Pictures in the records below must be left out. Return exactly the lines from the line with "[Open menu] (53, 189)" to the line with "Undergraduate (678, 190)", both included.

Data in this exercise: Begin

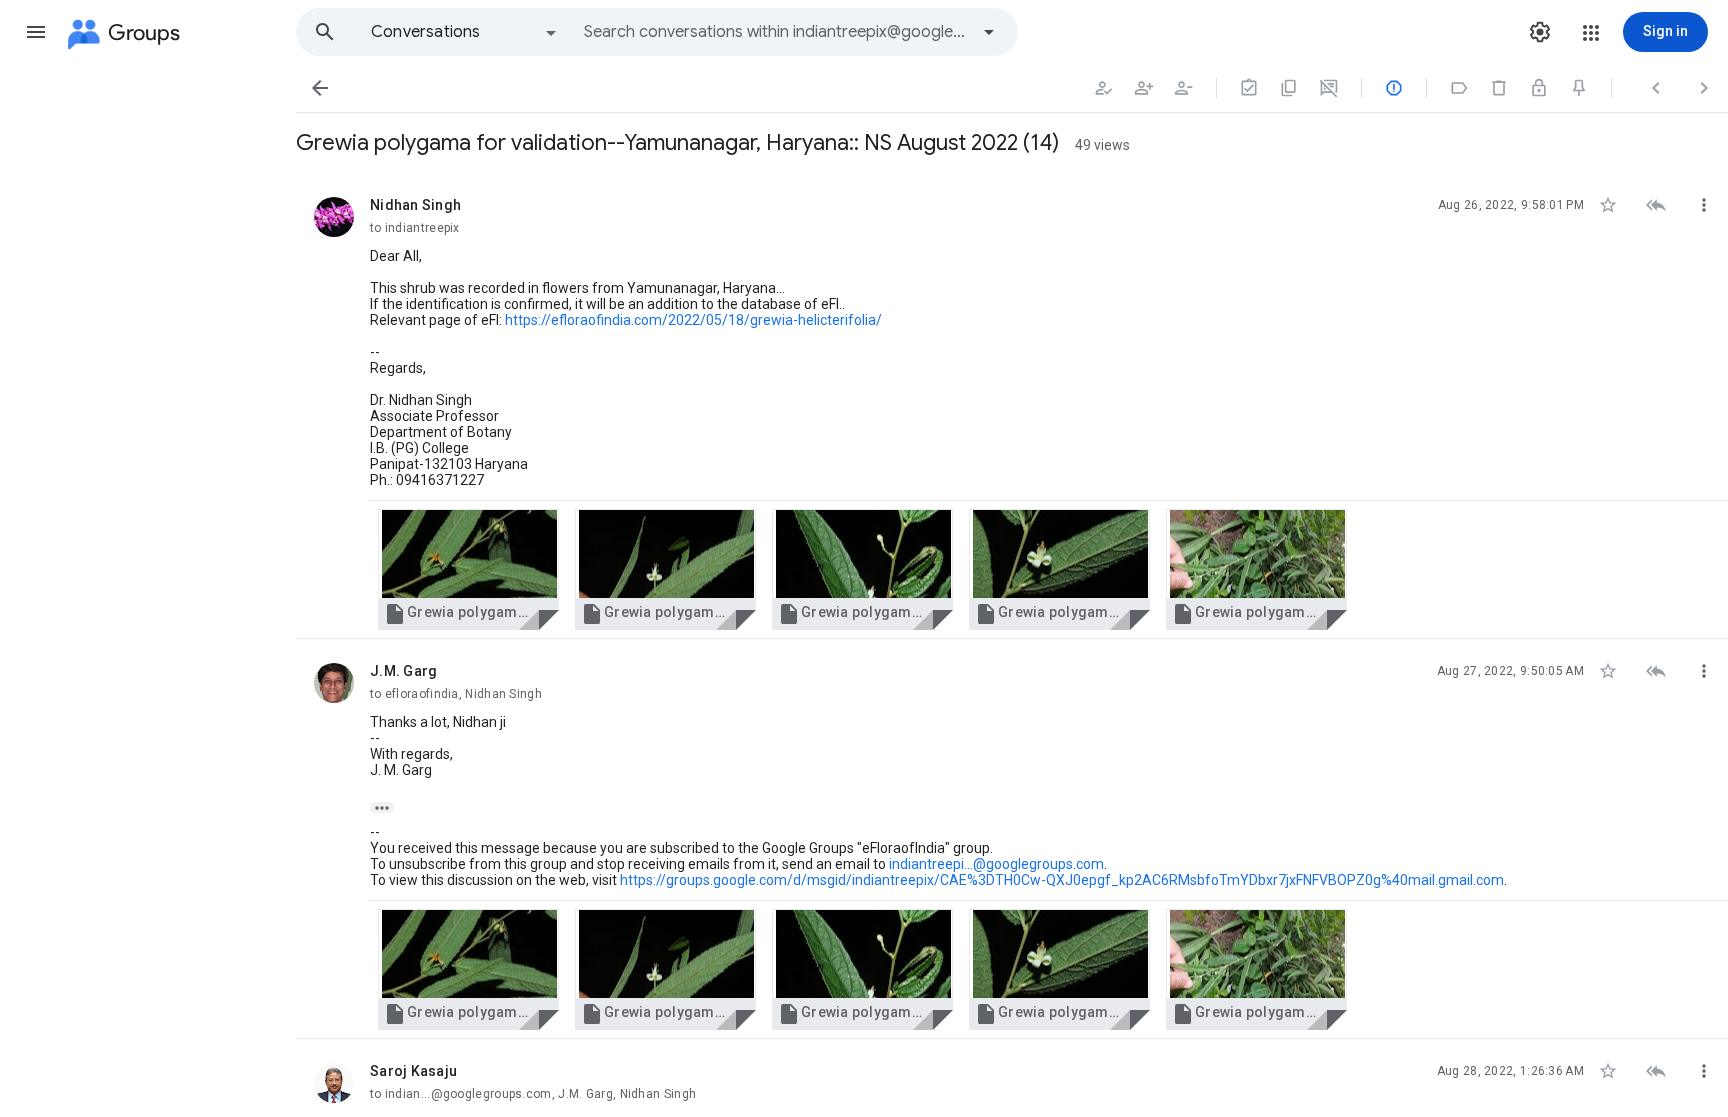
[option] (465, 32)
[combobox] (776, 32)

Data in this exercise: End
Data in this exercise: Begin

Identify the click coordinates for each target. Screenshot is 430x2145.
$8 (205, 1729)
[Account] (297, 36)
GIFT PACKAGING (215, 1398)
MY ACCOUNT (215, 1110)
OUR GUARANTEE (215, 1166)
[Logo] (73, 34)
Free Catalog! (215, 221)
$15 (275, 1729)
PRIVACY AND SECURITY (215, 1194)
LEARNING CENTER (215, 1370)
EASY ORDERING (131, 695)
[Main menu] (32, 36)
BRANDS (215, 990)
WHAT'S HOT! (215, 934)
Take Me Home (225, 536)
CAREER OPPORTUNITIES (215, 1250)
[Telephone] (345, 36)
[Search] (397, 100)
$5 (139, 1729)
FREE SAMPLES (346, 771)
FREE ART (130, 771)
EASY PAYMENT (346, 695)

Data in this exercise: End
Data in this exercise: Begin

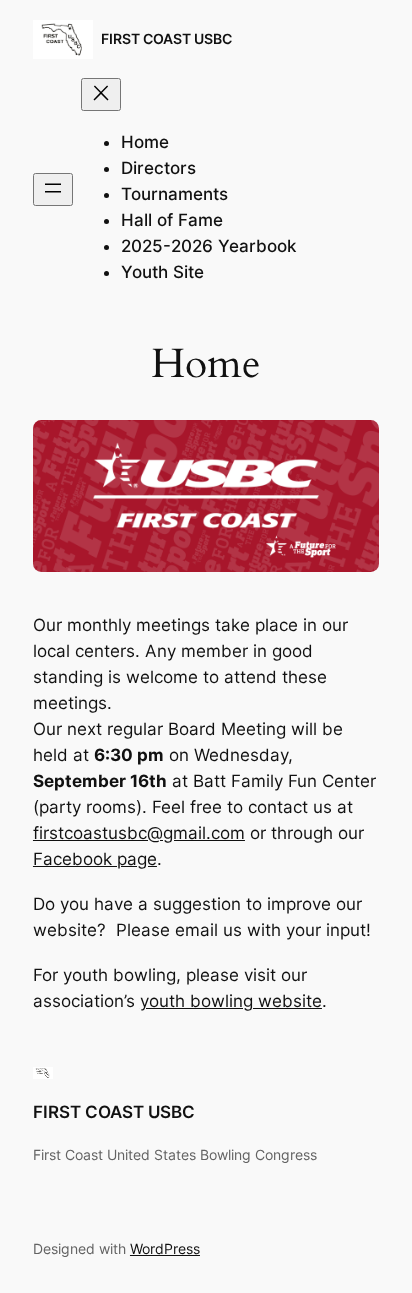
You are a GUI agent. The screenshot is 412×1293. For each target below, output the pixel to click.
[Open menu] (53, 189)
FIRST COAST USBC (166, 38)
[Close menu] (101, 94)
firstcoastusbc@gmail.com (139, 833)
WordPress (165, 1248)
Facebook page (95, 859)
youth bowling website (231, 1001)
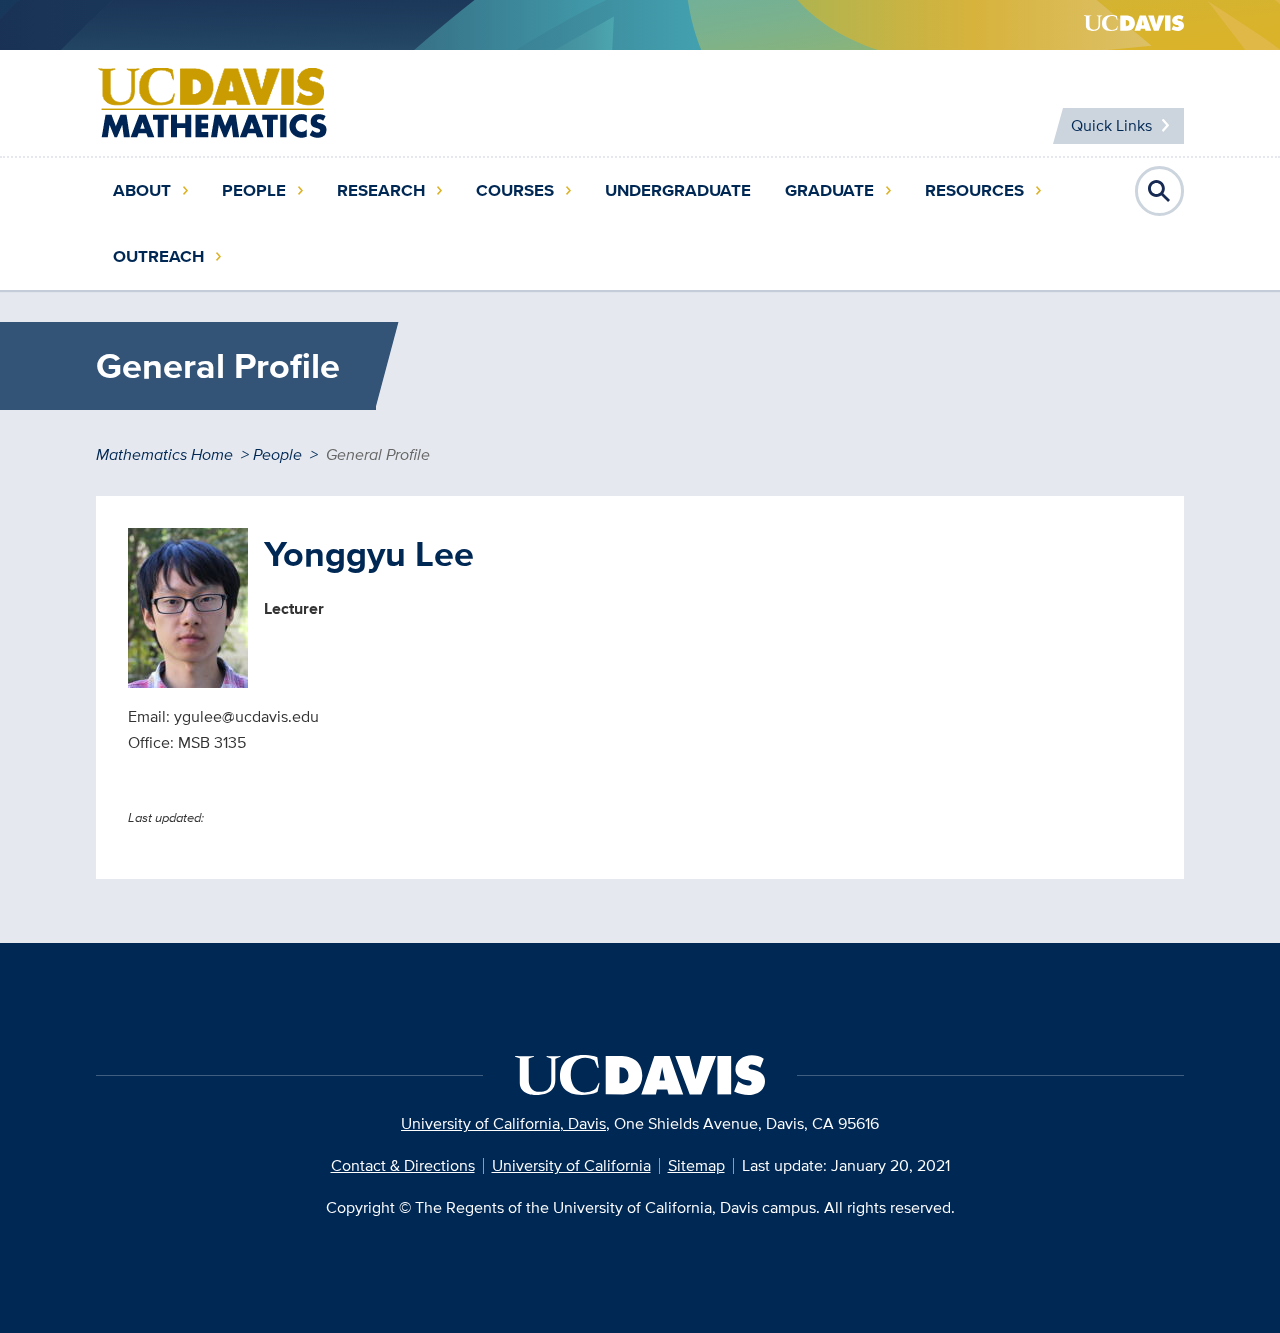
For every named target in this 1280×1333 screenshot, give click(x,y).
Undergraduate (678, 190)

Data in this exercise: End

■ **Exercise output**
[Open menu] (53, 189)
FIRST COAST USBC (166, 38)
[Close menu] (101, 94)
firstcoastusbc@gmail.com (139, 833)
WordPress (165, 1248)
Facebook page (95, 859)
youth bowling website (231, 1001)
For every named target in this 1280×1333 screenshot, give click(x,y).
Undergraduate (678, 190)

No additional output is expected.